* Your assignment
Give the entries again, word for word.
══ Task material
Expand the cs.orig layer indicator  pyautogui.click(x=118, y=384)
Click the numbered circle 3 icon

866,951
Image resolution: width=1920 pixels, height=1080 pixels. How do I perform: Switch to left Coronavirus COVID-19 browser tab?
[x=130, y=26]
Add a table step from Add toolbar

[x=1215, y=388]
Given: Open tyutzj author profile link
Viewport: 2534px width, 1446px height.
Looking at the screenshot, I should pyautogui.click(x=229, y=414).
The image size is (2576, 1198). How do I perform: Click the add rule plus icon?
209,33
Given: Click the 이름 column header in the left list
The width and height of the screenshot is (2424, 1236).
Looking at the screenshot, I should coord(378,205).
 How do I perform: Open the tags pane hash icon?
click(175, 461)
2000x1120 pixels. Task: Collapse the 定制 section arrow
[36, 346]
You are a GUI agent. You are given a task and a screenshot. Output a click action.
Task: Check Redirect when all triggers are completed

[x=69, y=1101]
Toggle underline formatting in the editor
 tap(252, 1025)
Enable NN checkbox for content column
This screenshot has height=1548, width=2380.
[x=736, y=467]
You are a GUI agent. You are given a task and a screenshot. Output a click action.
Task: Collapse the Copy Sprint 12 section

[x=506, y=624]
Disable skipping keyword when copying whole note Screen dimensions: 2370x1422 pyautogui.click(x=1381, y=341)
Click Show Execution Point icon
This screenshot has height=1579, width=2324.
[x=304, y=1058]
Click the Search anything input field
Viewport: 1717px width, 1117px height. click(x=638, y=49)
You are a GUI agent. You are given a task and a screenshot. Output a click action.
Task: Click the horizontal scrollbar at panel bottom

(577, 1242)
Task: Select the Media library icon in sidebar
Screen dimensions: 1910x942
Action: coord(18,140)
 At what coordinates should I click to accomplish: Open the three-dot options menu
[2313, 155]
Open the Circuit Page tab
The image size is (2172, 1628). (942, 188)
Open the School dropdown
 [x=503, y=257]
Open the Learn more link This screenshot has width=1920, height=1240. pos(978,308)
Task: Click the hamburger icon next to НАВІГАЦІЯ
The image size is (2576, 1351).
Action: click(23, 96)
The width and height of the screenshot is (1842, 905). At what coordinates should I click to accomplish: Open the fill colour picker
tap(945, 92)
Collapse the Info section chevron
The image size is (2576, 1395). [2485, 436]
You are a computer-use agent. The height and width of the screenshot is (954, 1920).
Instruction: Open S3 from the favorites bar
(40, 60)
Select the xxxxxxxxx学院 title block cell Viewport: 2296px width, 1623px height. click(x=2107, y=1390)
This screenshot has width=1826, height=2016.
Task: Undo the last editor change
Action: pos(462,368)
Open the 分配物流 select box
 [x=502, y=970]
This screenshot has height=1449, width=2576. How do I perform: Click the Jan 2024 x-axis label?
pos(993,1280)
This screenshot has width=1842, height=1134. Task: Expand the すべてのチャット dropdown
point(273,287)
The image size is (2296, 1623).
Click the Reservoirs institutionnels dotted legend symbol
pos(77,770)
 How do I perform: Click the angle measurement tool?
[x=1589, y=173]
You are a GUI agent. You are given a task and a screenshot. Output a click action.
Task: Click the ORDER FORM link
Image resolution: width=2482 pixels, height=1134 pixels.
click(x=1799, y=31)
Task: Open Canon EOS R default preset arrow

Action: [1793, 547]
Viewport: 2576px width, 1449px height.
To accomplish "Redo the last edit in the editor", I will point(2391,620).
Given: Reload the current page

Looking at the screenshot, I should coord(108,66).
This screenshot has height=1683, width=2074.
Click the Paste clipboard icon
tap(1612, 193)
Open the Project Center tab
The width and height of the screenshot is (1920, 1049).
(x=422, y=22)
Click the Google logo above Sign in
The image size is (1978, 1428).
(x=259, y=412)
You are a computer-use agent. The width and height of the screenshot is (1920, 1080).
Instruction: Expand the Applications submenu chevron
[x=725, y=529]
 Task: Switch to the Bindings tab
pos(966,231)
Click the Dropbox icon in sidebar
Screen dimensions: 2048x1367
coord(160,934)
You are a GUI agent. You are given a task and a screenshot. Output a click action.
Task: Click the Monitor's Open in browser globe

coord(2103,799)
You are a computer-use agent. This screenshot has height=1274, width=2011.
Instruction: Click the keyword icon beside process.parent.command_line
════
* Answer box
Expand the cs.orig layer indicator  pyautogui.click(x=118, y=384)
Click the numbered circle 3 icon

866,951
Image resolution: width=1920 pixels, height=1080 pixels. How do I perform: Switch to left Coronavirus COVID-19 browser tab?
[x=130, y=26]
Add a table step from Add toolbar

[x=1215, y=388]
Given: Open tyutzj author profile link
Viewport: 2534px width, 1446px height.
Looking at the screenshot, I should pyautogui.click(x=229, y=414).
The image size is (2576, 1198). How do I perform: Click the add rule plus icon?
209,33
Given: Click the 이름 column header in the left list
The width and height of the screenshot is (2424, 1236).
Looking at the screenshot, I should coord(378,205).
 How do I perform: Open the tags pane hash icon?
click(175, 461)
2000x1120 pixels. Task: Collapse the 定制 section arrow
[36, 346]
You are a GUI agent. You are given a task and a screenshot. Output a click action.
Task: Check Redirect when all triggers are completed

[x=69, y=1101]
Toggle underline formatting in the editor
 tap(252, 1025)
Enable NN checkbox for content column
This screenshot has height=1548, width=2380.
[x=736, y=467]
You are a GUI agent. You are given a task and a screenshot. Output a click action.
Task: Collapse the Copy Sprint 12 section

[x=506, y=624]
Disable skipping keyword when copying whole note Screen dimensions: 2370x1422 pyautogui.click(x=1381, y=341)
Click Show Execution Point icon
This screenshot has height=1579, width=2324.
[x=304, y=1058]
Click the Search anything input field
Viewport: 1717px width, 1117px height. click(x=638, y=49)
You are a GUI agent. You are given a task and a screenshot. Output a click action.
Task: Click the horizontal scrollbar at panel bottom

(577, 1242)
Task: Select the Media library icon in sidebar
Screen dimensions: 1910x942
Action: coord(18,140)
 At what coordinates should I click to accomplish: Open the three-dot options menu
[2313, 155]
Open the Circuit Page tab
The image size is (2172, 1628). (942, 188)
Open the School dropdown
 [x=503, y=257]
Open the Learn more link This screenshot has width=1920, height=1240. pos(978,308)
Task: Click the hamburger icon next to НАВІГАЦІЯ
The image size is (2576, 1351).
Action: click(23, 96)
The width and height of the screenshot is (1842, 905). At what coordinates should I click to accomplish: Open the fill colour picker
tap(945, 92)
Collapse the Info section chevron
The image size is (2576, 1395). [2485, 436]
You are a computer-use agent. The height and width of the screenshot is (954, 1920).
Instruction: Open S3 from the favorites bar
(40, 60)
Select the xxxxxxxxx学院 title block cell Viewport: 2296px width, 1623px height. click(x=2107, y=1390)
This screenshot has width=1826, height=2016.
Task: Undo the last editor change
Action: pos(462,368)
Open the 分配物流 select box
 [x=502, y=970]
This screenshot has height=1449, width=2576. How do I perform: Click the Jan 2024 x-axis label?
pos(993,1280)
This screenshot has width=1842, height=1134. Task: Expand the すべてのチャット dropdown
point(273,287)
The image size is (2296, 1623).
Click the Reservoirs institutionnels dotted legend symbol
pos(77,770)
 How do I perform: Click the angle measurement tool?
[x=1589, y=173]
You are a GUI agent. You are given a task and a screenshot. Output a click action.
Task: Click the ORDER FORM link
Image resolution: width=2482 pixels, height=1134 pixels.
click(x=1799, y=31)
Task: Open Canon EOS R default preset arrow

Action: [1793, 547]
Viewport: 2576px width, 1449px height.
To accomplish "Redo the last edit in the editor", I will point(2391,620).
Given: Reload the current page

Looking at the screenshot, I should coord(108,66).
This screenshot has height=1683, width=2074.
Click the Paste clipboard icon
tap(1612, 193)
Open the Project Center tab
The width and height of the screenshot is (1920, 1049).
(x=422, y=22)
Click the Google logo above Sign in
The image size is (1978, 1428).
(x=259, y=412)
You are a computer-use agent. The width and height of the screenshot is (1920, 1080).
Instruction: Expand the Applications submenu chevron
[x=725, y=529]
 Task: Switch to the Bindings tab
pos(966,231)
Click the Dropbox icon in sidebar
Screen dimensions: 2048x1367
coord(160,934)
You are a GUI agent. You are given a task and a screenshot. Output a click action.
Task: Click the Monitor's Open in browser globe

coord(2103,799)
You are a computer-use agent. This screenshot has height=1274, width=2011.
Instruction: Click the keyword icon beside process.parent.command_line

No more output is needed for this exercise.